2007-01-11 Thread Ron Baalke


National Science Foundation
Arlington, Virginia

Media Contacts:
Cheryl Dybas, NSF
(703) 292-7734

January 8, 2007

Press Release 07-001

Diamonds from Outer Space: Geologists Discover Origin of Earth's Mysterious
Black Diamonds

If indeed a diamond is forever, the most primitive origins of Earth's
so-called black diamonds were in deep, universal time, geologists have
discovered. Black diamonds came from none other than interstellar space.

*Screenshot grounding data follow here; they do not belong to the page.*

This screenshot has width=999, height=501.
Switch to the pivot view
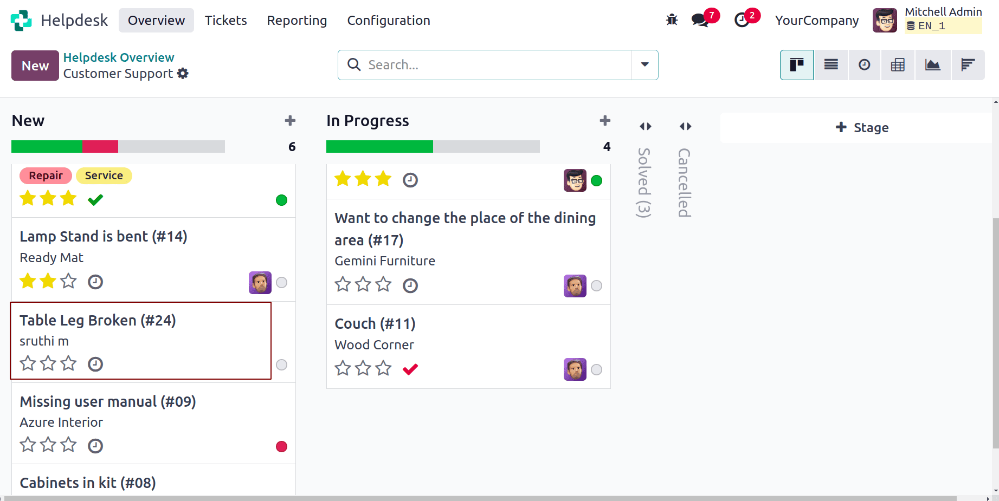898,64
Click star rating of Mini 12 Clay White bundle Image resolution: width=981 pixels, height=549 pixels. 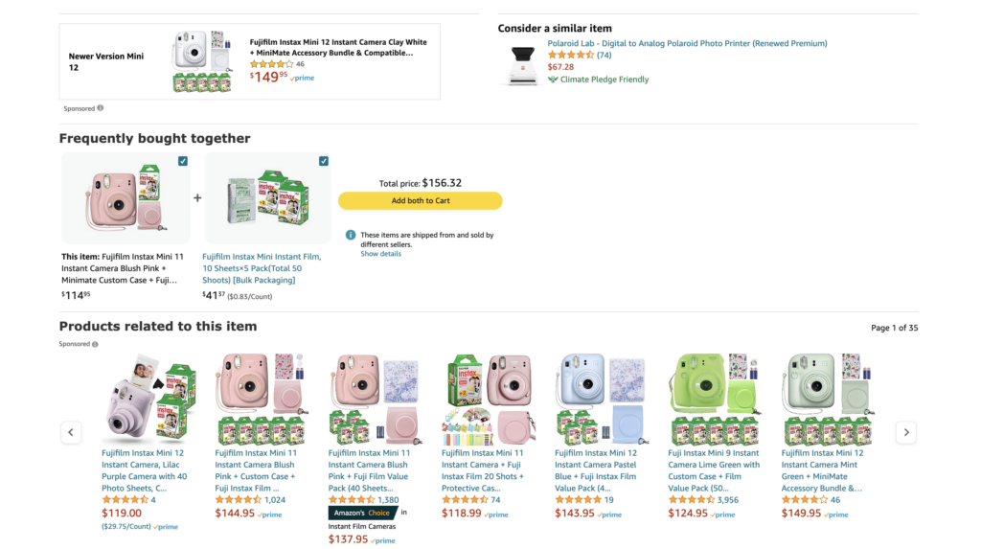point(271,64)
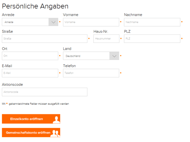Click the orange dot in the required-fields note
Screen dimensions: 190x142
point(7,103)
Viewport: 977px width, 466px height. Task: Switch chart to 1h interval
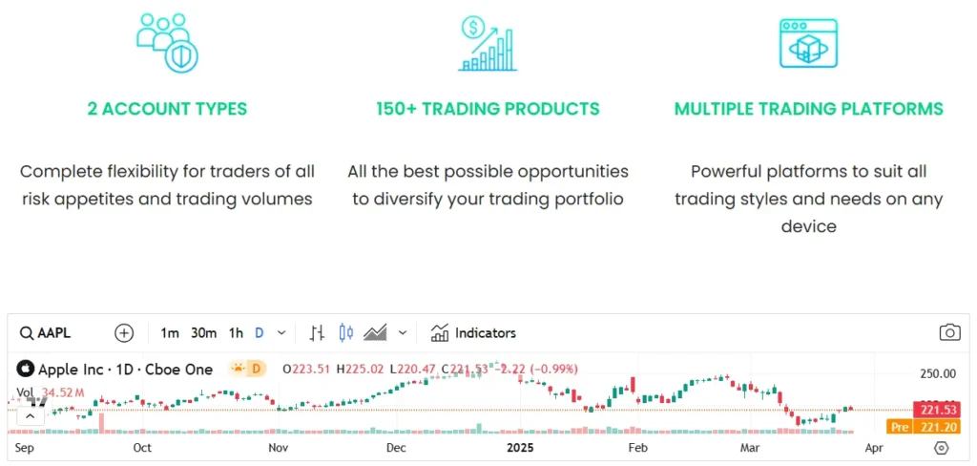[x=236, y=333]
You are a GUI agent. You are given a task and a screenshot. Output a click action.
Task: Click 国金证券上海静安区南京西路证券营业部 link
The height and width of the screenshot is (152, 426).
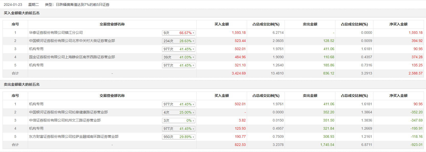pyautogui.click(x=72, y=57)
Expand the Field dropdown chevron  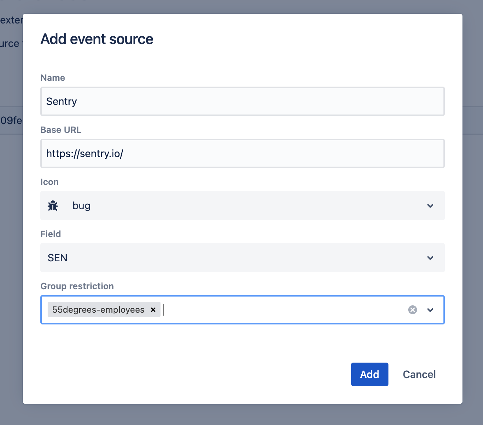(x=430, y=258)
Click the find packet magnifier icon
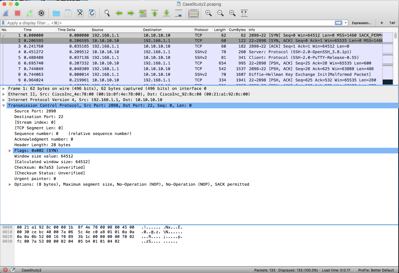 pyautogui.click(x=107, y=13)
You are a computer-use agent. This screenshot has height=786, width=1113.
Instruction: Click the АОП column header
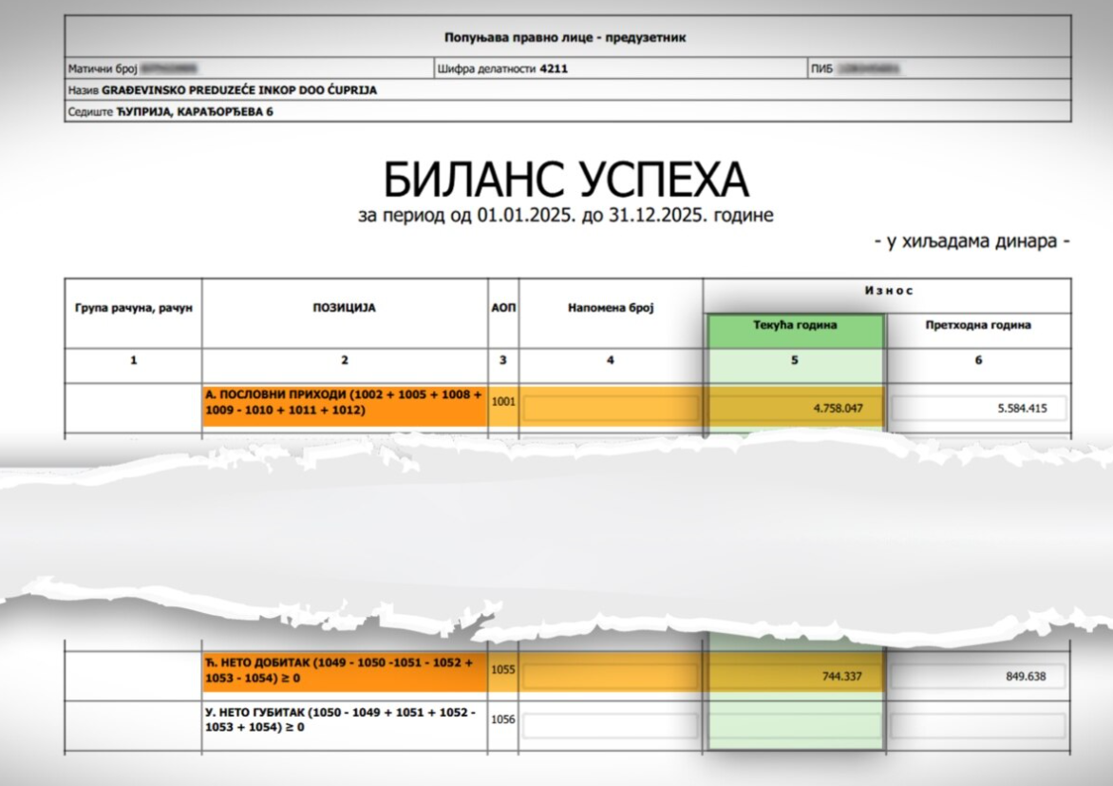(x=503, y=308)
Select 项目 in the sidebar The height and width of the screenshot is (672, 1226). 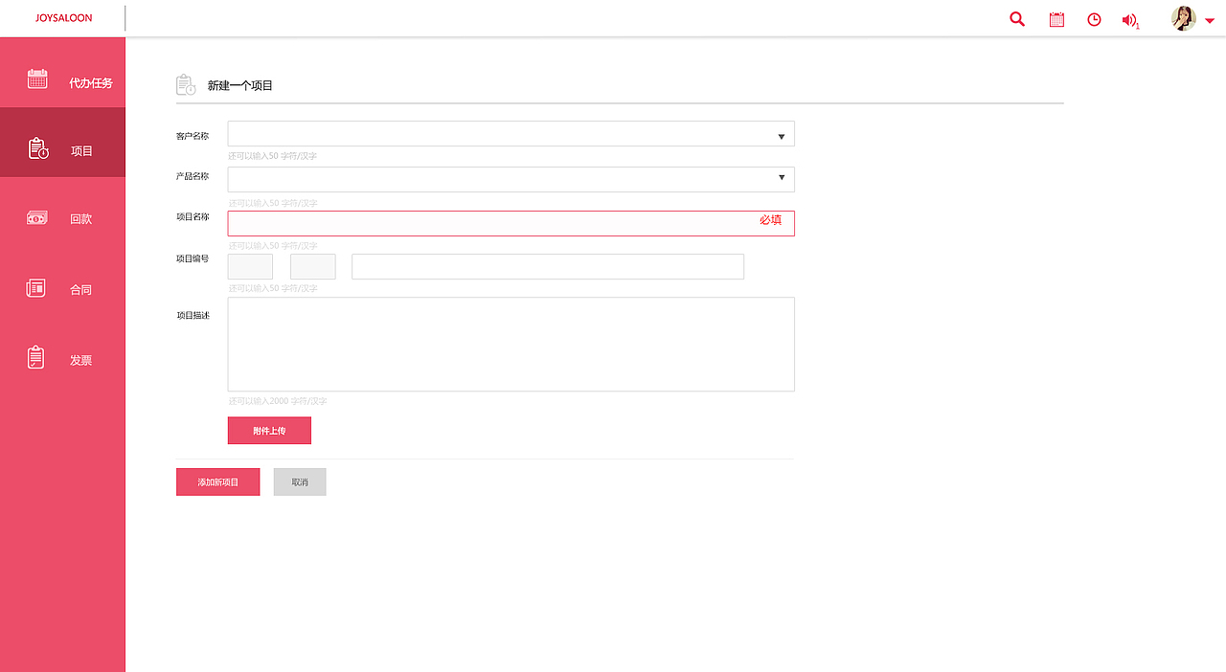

In a paper published online on December 20, 2006, in the journal
Astrophysical Journal Letters, scientists Jozsef Garai and Stephen Haggerty
of Florida International University, along with Case Western Reserve
University researchers Sandeep Rekhi and Mark Chance, claim an
extraterrestrial origin for the unique black diamonds, also called carbonado
diamonds.

Infrared synchrotron radiation at Brookhaven National Laboratory was used to
discover the diamonds' source.

Trace elements critical to an 'ET' origin are nitrogen and hydrogen, said
Haggerty. The presence of hydrogen in the carbonado diamonds indicates an
origin in a hydrogen-rich interstellar space, he and colleagues believe.

The term carbonado was coined by the Portuguese in Brazil in the mid-18th
century; it's derived from its visual similarity to porous charcoal. Black
diamonds are found only in Brazil and the Central African Republic.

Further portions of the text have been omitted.